‘It’s a free country,’ we used to say to each other when I was growing up in the 1970s. Usually, it was an indication of tolerant and good-humoured derision that had been preceded by someone else expressing some eccentric taste or allegiance. ‘I support Arsenal,’ or, ‘I’m getting a pair of corduroy trousers.’ Perhaps even, ‘I enjoy listening to Barry Manilow.’
Beneath the joshing was a genuine patriotic pride that we lived in a place where the police would arrest you not for expressing an opinion but for genuine crime, such as theft or violence.
But is this still a free country? The Times reports:
When Maxie Allen complained to his daughter’s primary school about the recruitment process for a new head teacher, he hoped it would result in more openness and transparency. Instead, six uniformed officers from Hertfordshire police were sent to arrest Allen and his partner after the school objected to them sending numerous emails and to their criticisms, including ‘disparaging’ comments on a parents’ WhatsApp group.
Last November, The Daily Telegraph reported:
A Telegraph journalist is facing a ‘Kafkaesque’ investigation for allegedly stirring up racial hatred in a social media post last year. Allison Pearson, an award-winning writer, has described how two police officers called at her home at 9.40 am on Remembrance Sunday to tell her she was being investigated over the post on X, formerly Twitter, from a year ago.
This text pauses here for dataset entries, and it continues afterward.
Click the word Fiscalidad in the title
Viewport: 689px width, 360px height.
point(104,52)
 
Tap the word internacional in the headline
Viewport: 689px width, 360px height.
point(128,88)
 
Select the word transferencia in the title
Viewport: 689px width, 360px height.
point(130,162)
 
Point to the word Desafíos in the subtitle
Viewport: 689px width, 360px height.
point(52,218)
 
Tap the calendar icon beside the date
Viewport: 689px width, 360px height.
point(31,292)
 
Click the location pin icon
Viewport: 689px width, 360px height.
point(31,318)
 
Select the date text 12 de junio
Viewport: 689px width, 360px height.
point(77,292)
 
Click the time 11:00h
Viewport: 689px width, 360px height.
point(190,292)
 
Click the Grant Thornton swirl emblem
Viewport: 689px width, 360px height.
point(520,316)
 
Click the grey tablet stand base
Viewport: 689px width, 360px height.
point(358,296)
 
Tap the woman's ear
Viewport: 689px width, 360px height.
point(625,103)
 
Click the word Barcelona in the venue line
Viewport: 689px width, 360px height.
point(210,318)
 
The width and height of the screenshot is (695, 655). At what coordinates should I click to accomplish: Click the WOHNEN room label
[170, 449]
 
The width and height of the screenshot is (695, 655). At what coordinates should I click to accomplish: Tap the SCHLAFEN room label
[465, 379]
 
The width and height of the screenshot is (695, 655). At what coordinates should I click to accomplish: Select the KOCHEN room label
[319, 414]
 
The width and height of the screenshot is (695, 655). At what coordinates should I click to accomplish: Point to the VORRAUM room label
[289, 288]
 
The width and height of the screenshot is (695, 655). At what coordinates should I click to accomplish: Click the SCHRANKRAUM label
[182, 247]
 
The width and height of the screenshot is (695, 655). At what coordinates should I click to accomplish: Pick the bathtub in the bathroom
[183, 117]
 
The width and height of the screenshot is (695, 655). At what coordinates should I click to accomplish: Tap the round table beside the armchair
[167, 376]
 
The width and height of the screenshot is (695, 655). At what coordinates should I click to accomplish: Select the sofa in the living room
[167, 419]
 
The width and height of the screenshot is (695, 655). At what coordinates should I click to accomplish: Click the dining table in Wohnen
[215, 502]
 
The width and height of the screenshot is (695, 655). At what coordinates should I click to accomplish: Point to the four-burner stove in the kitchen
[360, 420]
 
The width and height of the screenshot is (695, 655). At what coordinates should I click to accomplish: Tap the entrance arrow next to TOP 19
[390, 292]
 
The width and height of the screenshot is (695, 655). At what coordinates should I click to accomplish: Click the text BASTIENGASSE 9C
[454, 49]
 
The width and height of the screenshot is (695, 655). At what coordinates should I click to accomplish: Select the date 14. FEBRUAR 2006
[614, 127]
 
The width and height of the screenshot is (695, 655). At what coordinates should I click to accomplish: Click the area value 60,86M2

How many more such cases go unreported? It doesn’t need a prosecution for there to be a ‘chilling effect’ on free speech. Maxie Allen is a producer on Times Radio. Allison Pearson is a prominent Daily Telegraph columnist. So in that sense, they are lucky. They are in a good position to persuade their employers to take up their cause – to rely on an acceptance that they are not crazed hate-mongers seeking to incite violence.
We should rely on a country where the authorities uphold rather than threaten freedom of expression. We pride ourselves on our police not being a Gestapo, or a Stasi or the hundred and one other variants from Africa, Asia and Latin America.
It is important not to drift into hyperbole. I have just read a distressing account of Uday Al Rabbay – a young man in Gaza who was kidnapped, tortured, murdered and his body left on his family’s doorstep after protesting against Hamas. That is the way authorities deal with dissent on much of our planet. We are many miles from that. But we don’t want to move an inch towards it. In Hertfordshire and Essex, that has happened.
That is the greatest concern. Though the subsidiary point about resources is also perfectly valid. While the cops are busy descending on Maxie Allen and Allison Pearson, they are ‘too busy’ to bother with shoplifting or the theft of a bike or mobile phone – even when the culprit can be identified.
In Scotland, the situation is even worse. Last year, the Hate Crime and Public Order (Scotland) Act took effect. The police are obliged to respond to transphobia and an array of other thought crimes committed anywhere, including in the family home. Children can report their parents, in a creepy nod to totalitarian horrors.
Most crime is ‘hate crime’ when you think about it. The law should be applied equally in a robust and practical manner without seeking windows into the soul. ‘Non-crime hate incidents’ are still more nonsensical. Yet the prospects of a Government led by Keir Starmer stripping away such absurdities from the statute books seem remote.
That does not mean the situation is hopeless. Police and Crime Commissioners (PCC) don’t decide the law. But they do set local policing priorities within a Police and Crime Plan. Sometimes their role is subsumed into a directly elected Mayor – as applied in London and Greater Manchester. Still, they have authority across England and Wales with a democratic mandate to hold the police to account. They don’t have the power of arbitrary arrest – instructing the police who to arrest or release. Nor should they. However, they can set a framework that reflects the public interest.
Should they feel the chief constable is failing to follow the plan that has been set, there is the power of hire and fire to back it up. Thus far, we have seen consensus rather than confrontation. A quiet word here and there. This has doubtless been of some benefit. Yet it is disturbing that the PCCs have failed to uphold the protection of free speech as an explicit policy. Instead, they have relied on the chief constables to make sure affairs are conducted in a reasonable and common sense manner. That evidently cannot be relied upon.
‘Society needs to condemn a little more and understand a little less,’ John Major once memorably remarked. Perhaps it is time that the PCCs ceased always being apologists for the police and instead faced up to some hard truths. Where the police are intruding on freedom of expression, that should be condemned rather than excused. My understanding is that the powers are there, but the PCCs have been too timid to use them. Naturally, the chief constables thus focus on following the directives of such unelected bodies as the College of Policing and the National Police Chiefs’ Council, giving in to the pressure to follow woke groupthink rather than fight crime.
It is easy to see why Reform UK are the beneficiaries of the resulting public exasperation.